In artikel 4a van het Uitvoeringsbesluit is, zo heeft de Afdeling voorts overwogen, voorzien in een beoordeling van de redelijkheid van de waarderingskosten door verweerder. Hieruit volgt reeds dat niet alle door de gemeenten gehanteerde uurtarieven zonder nadere beoordeling als redelijk moeten worden beschouwd. Verweerder heeft bij de vaststelling van een als redelijk te beschouwen gemiddeld uurtarief, mede gezien de belangen van de andere afnemers, niet in strijd gehandeld met de beleidsvrijheid die de gemeente toekomt bij het voeren van een financiële huishouding.
Aangezien eiser geen onderbouwing heeft gegeven van het in zijn gemeente gehanteerde uurtarief en ook niet heeft toegelicht waarom dat uurtarief als een gezien de omstandigheden redelijk uurtarief ten opzichte van het gemiddelde uurtarief moet worden beschouwd, kan niet worden geoordeeld dat verweerder in het onderhavige geval niet het gemiddelde tarief als uitgangspunt bij het vaststellen van dit onderdeel van de totale waarderingkosten heeft mogen hanteren.

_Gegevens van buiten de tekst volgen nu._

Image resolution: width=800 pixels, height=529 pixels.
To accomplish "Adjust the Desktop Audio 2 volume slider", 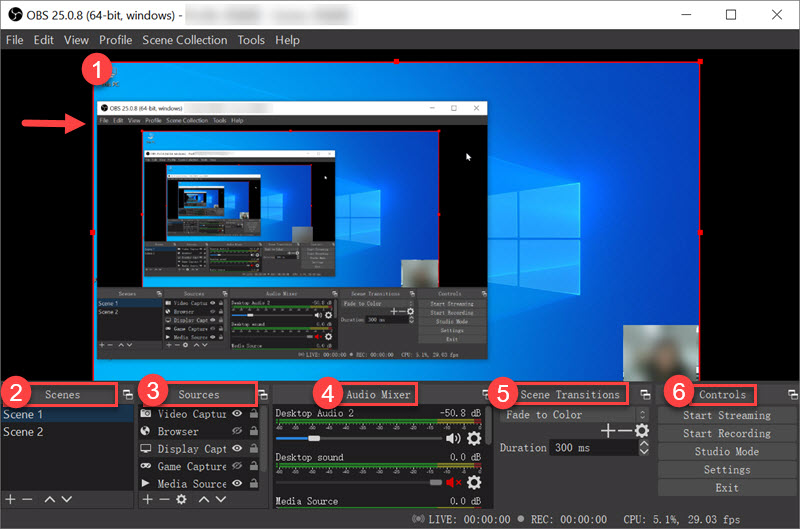I will pos(314,438).
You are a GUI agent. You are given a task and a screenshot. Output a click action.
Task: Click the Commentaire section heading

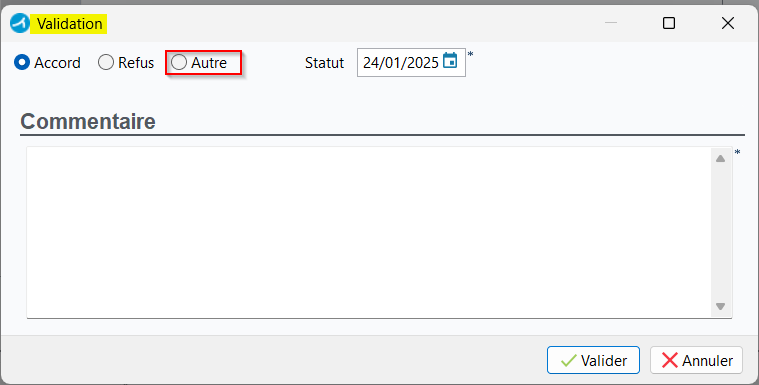tap(88, 121)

Er is geen reden om aan te nemen dat verweerder niet in redelijkheid heeft kunnen oordelen de waarderingskosten tot het bedrag van
€ 1.393.260,29 te accorderen.
7. Op grond van het vorenstaande dient het beroep ongegrond te worden verklaard.

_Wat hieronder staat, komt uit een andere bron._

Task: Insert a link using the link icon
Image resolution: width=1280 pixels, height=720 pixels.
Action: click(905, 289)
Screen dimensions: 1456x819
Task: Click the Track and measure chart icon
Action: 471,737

8. Hetgeen anders of meer is aangevoerd leidt niet tot een ander oordeel.
9.Voor een proceskostenveroordeling bestaat geen aanleiding.
De Rechtbank 's-Gravenhage,
Verklaart het beroep ongegrond.
Tegen deze uitspraak kan binnen zes weken na verzending daarvan hoger beroep worden ingesteld bij de Afdeling bestuursrechtspraak van de Raad van State.
Aldus gegeven door mr. C.F. de Lemos Benvindo en in het openbaar uitgesproken op 12 september 2007, in tegenwoordigheid van de griffier mr. B.M. van der Meide.